Empresário nomeado diretor é primo de José Múcio

O empresário Romulo Dourado Queiroz de Monteiro Filho, diretor de Gestão de Fundos Constitucionais da Sudene, é primo do ministro das Relações Institucionais José Múcio Monteiro, e do deputado Armando Monteiro (PTB-PE), presidente da Confederação Nacional da Indústria(CNI). Apesar de ser primo dos dois, é mais ligado a Armando Monteiro.

- É um homem de bem, probo, um empresário competente. Foi uma indicação do PTB de Pernambuco - disse Múcio.

Ao governador de Sergipe, o petista Marcelo Déda, coube a indicação de Saumineo Nascimento para a diretoria de Administração da Sudene. Apesar da nomeação no D.O. de ontem, ele continua como superintendente do BNB em Sergipe, e só assumirá o novo cargo em meados de março. O decreto de recriação do órgão prevê a existência de mais uma diretoria, que deverá ser preenchida por alguém indicado pelo governador de Pernambuco, Eduardo Campos.

Saumineo admite que foi convidado por Déda, mas jura que vai fazer tudo diferente para limpar a imagem do órgão. O orçamento da Sudene para este ano é R$6 bilhões, mas ele disse que a nova administração vai trabalhar para captar também recursos externos para investimento no setor produtivo na região.

O novo diretor estima que esse trabalho pode render mais R$30 bilhões via Banco do Brasil, CEF e BNB, o principal braço financeiro da Sudene.

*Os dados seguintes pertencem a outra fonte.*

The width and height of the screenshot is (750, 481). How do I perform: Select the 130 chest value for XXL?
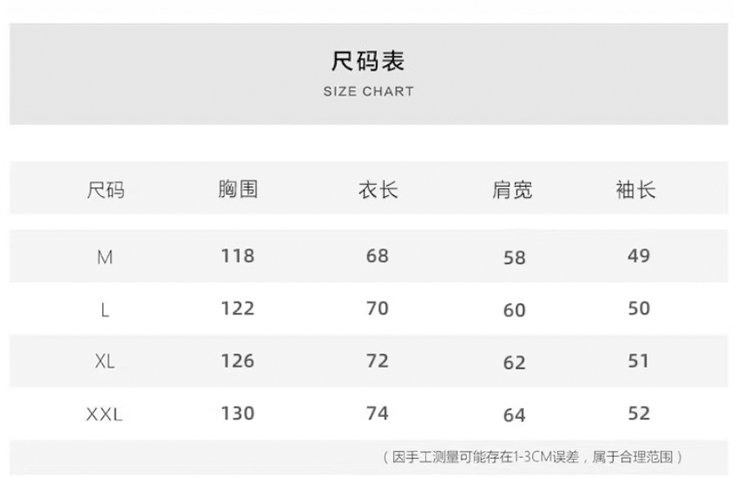point(238,413)
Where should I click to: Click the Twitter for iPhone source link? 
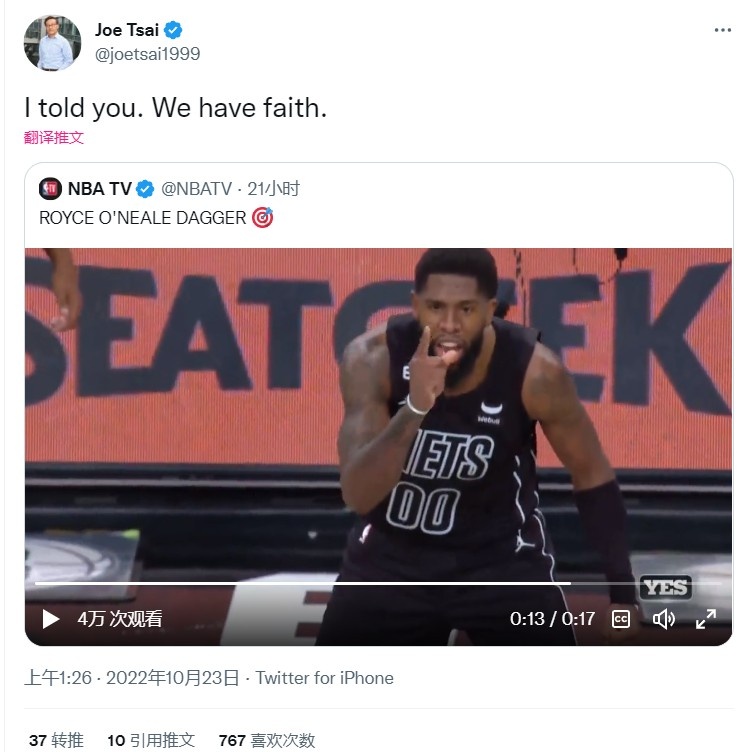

- Entrei no BNB com 15 anos e estou lá há 29. Sou professor-doutor em Geografia. Estou assumindo com os melhores propósitos para, com pulso firme, não deixar que jamais venha a ocorrer de novo o que ocorreu no passado. Vamos fazer uma verdadeira revolução nesta gestão - promete Saumineo.

Na Sudam, que teve seus cofres sangrados no passado com o desvio de milhões de projetos que nunca saíram do papel, a composição dos cargos não foi diferente. Pedro Calmon Pepeu Vieira Santana, diretor de planejamento, e Georgett Mota Cavalcanti, diretor de administração, foram indicados pelo governador de Mato Grosso, Blairo Maggi.

- Não tem Sudam ou Sudene sem os governadores. Como vou fazer uma coisa hostil a eles? - disse Geddel.